I am writing this column two days before this year’s “Read Comics in Public Day”, which is 28 August. This is a fun idea, and another way for comics readers to share their passion, but it’s also difficult to imagine someone organizing a comparable day for very many other types of texts or forms of literature (maybe porn, but that comparison is telling in itself). Read Comics in Public Day is a defensive celebration, something made clear enough by the website’s “About” page.
This same defensiveness is what leads comics readers and fans to become invested in the success of films based on their beloved books. How such films are received seems, inevitably, to be about the position of comics, and those who make and read them, within the larger culture, as much as it is about the individual titles.
It’s difficult to know what lessons Hollywood executives and producers will take from Scott Pilgrim‘s ‘failures’. Maybe it will be seen as the Waterloo for adaptations from out-of-the-mainstream comics, or of North American geek culture’s influence on the film industry. Or maybe it’s Michael Cera’s fault. Or that gamers don’t go to the movies.
Maybe Scott Pilgrim will succeed on ‘the long tail’ and all will be forgiven in the end. In an effort to promote and defend the medium, it can be hard to forget that these questions have little to nothing to do with comics as comics. Even if Edgar Wright’s film hadn’t been made with affection and respect for the comics on which it is based, Bryan Lee O’Malley’s books would still be brilliant fun.

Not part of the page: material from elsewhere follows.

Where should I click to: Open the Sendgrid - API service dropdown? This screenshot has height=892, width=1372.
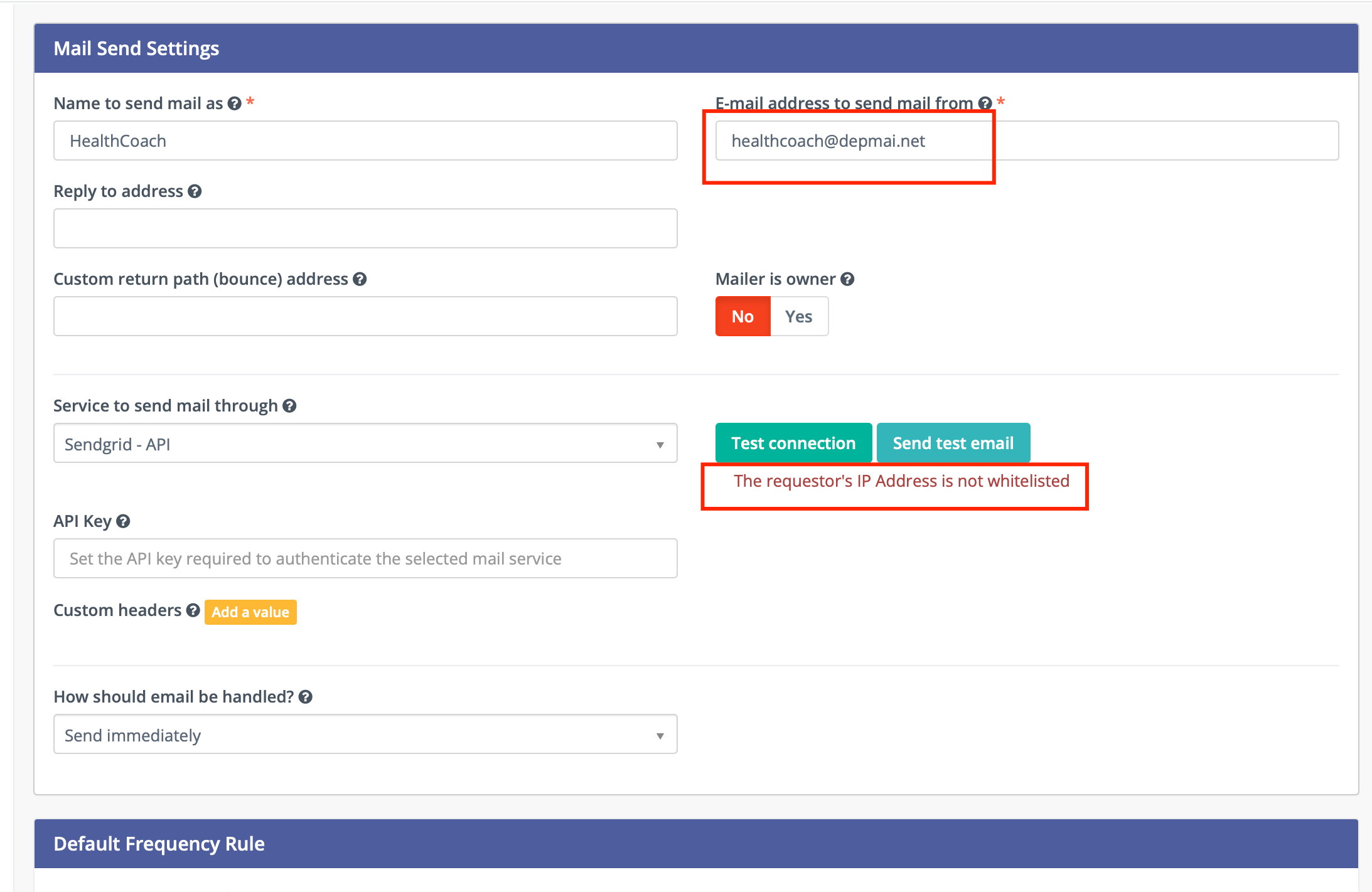coord(365,444)
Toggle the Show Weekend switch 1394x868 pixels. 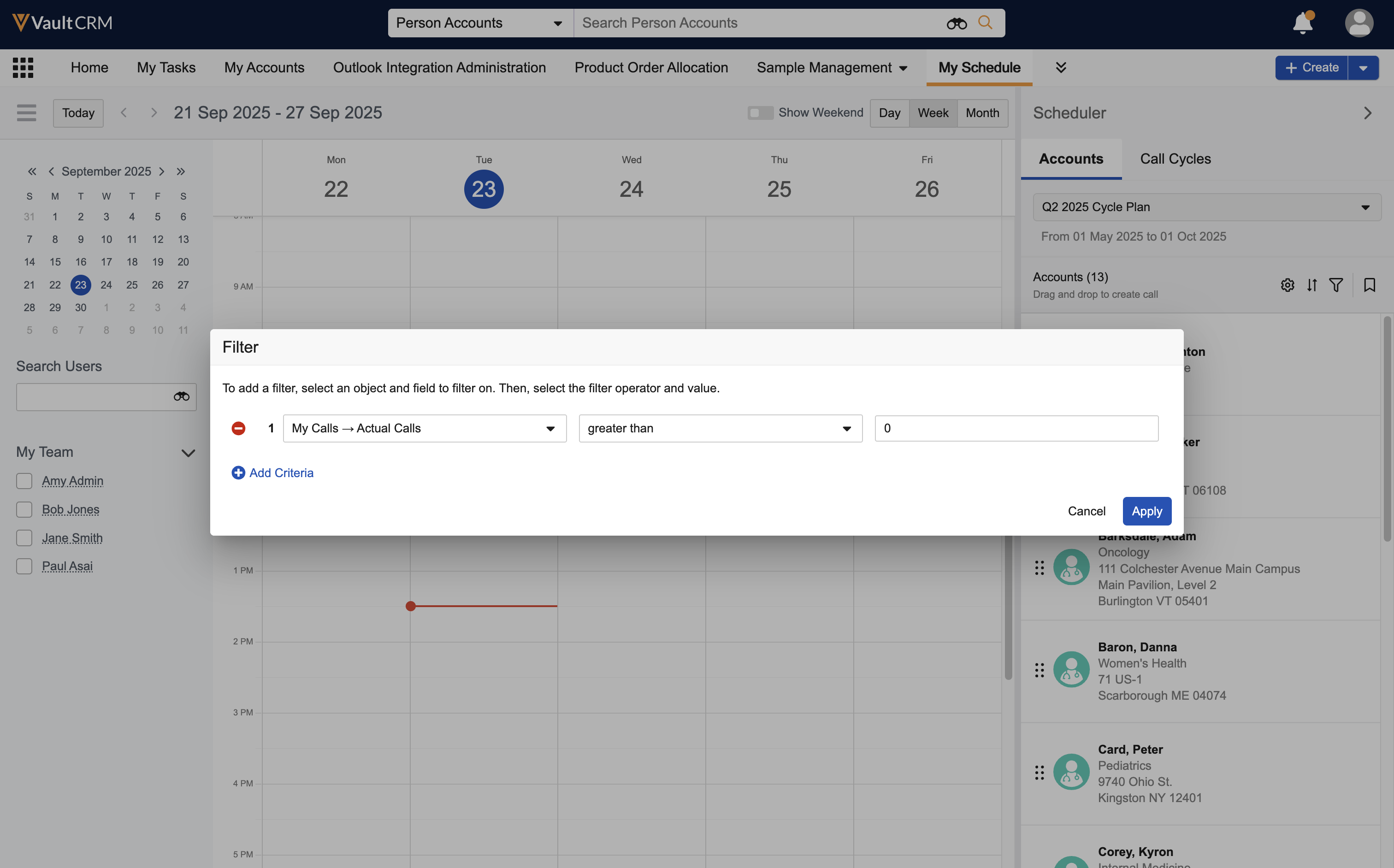point(760,112)
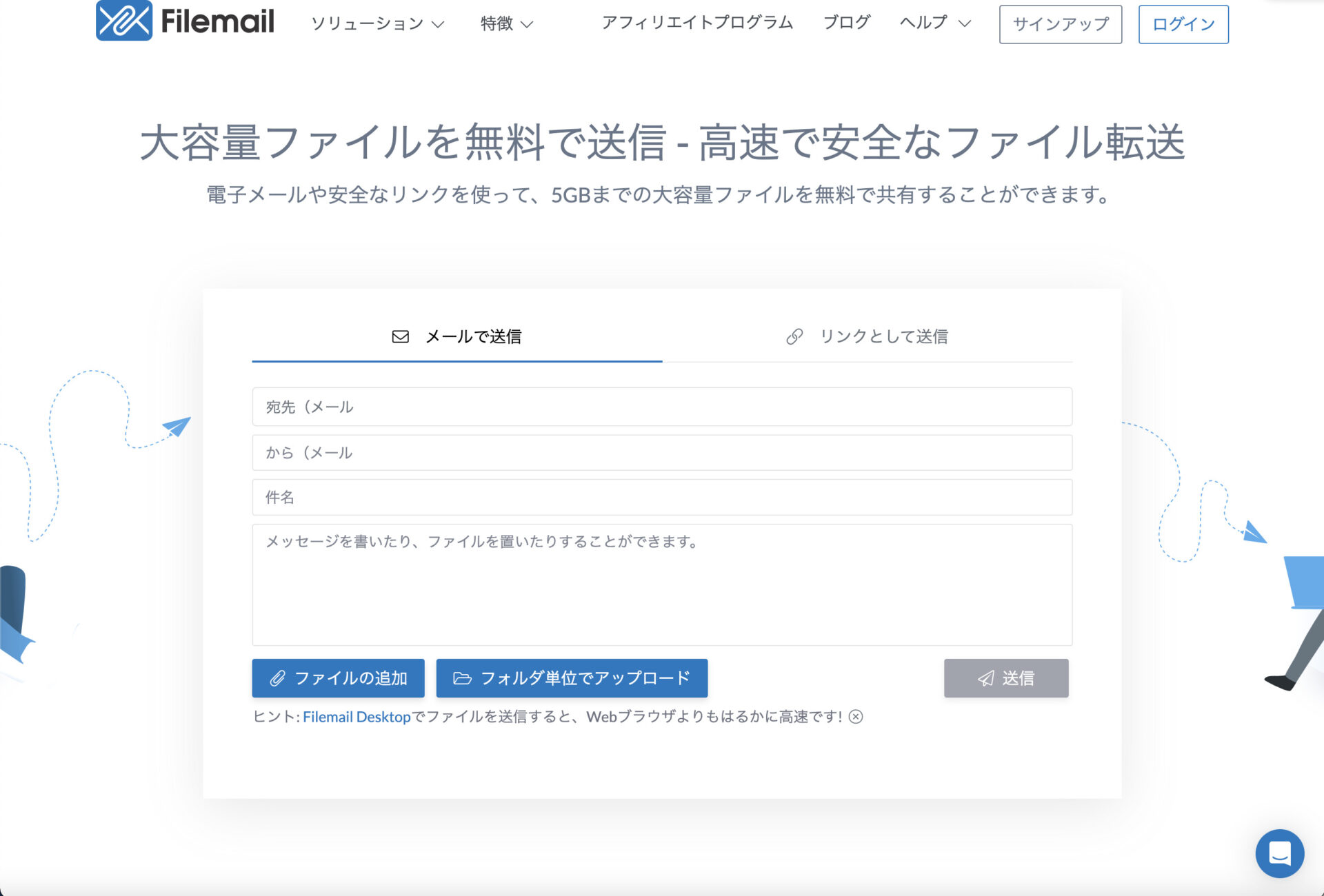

Books don’t need to be made into movies, and when they are, they don’t make themselves. However well- or ill-recieved, or how many people do or do not go see it, the adaptation of a comic into a film is not a self-evident process, but the result of choices made by filmmakers in relation to the original text. A film’s weaknesses, or strengths, appeal or lack thereof, cannot simply be explained away by reference to its comic book foundations. Most importantly, for readers, movies don’t unmake books.